(Excerpted data begins)
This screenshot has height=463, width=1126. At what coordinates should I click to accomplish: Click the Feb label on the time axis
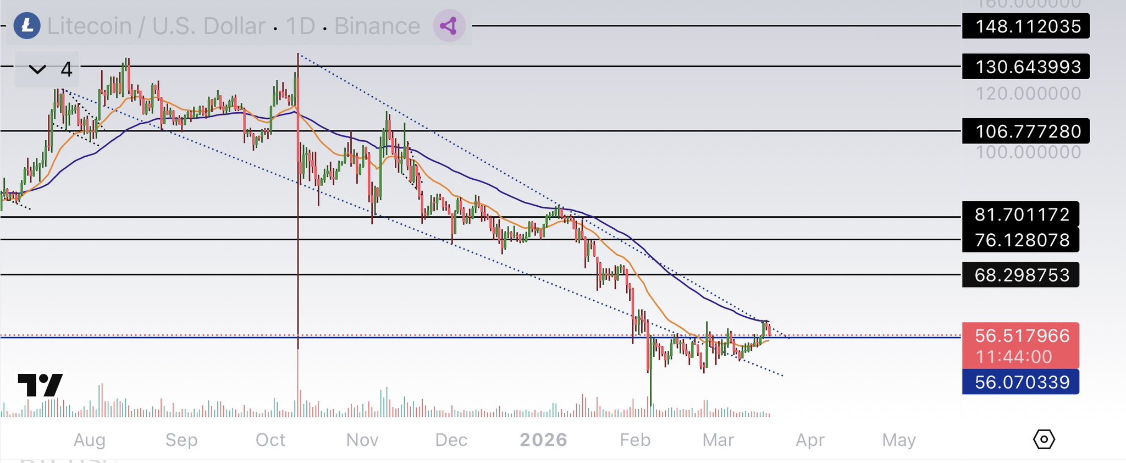[635, 440]
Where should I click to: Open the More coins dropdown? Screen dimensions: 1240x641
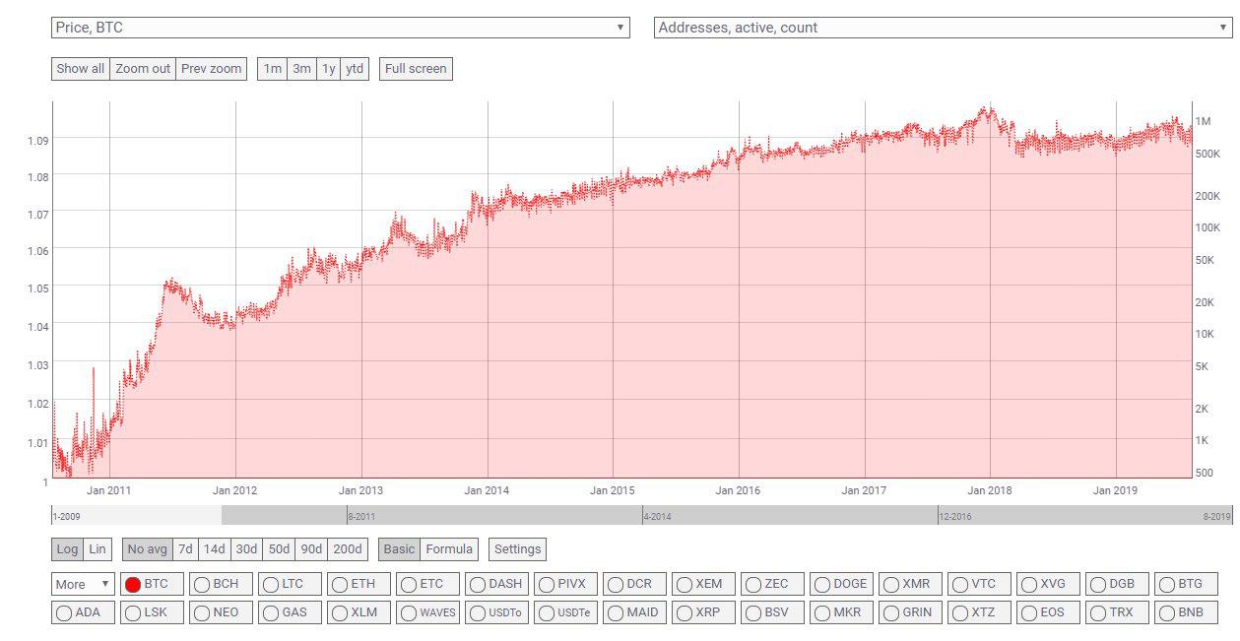[x=83, y=584]
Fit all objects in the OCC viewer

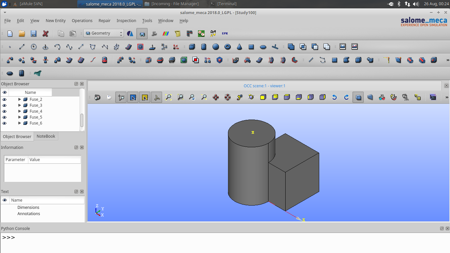tap(169, 97)
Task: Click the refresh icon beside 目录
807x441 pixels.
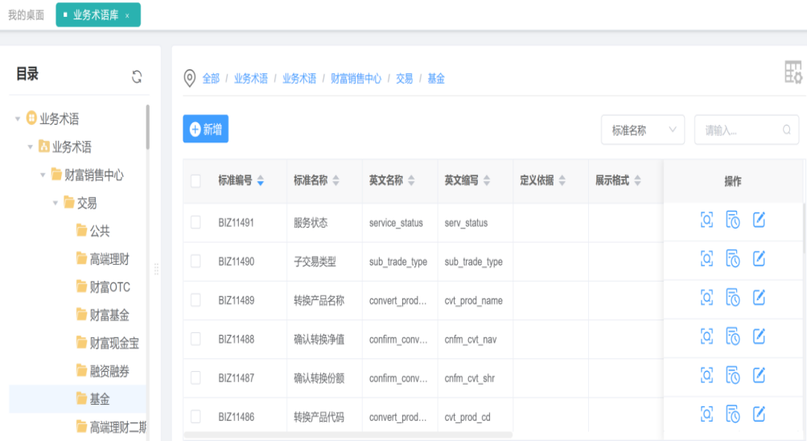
(Excerpted data ends)
Leaving the pictures out, transcribe word for word the lines from the one with "Task: Click the refresh icon beside 目录" to the end of the material above, inclusive, and nothing else.

Task: Click the refresh icon beside 目录
807x441 pixels.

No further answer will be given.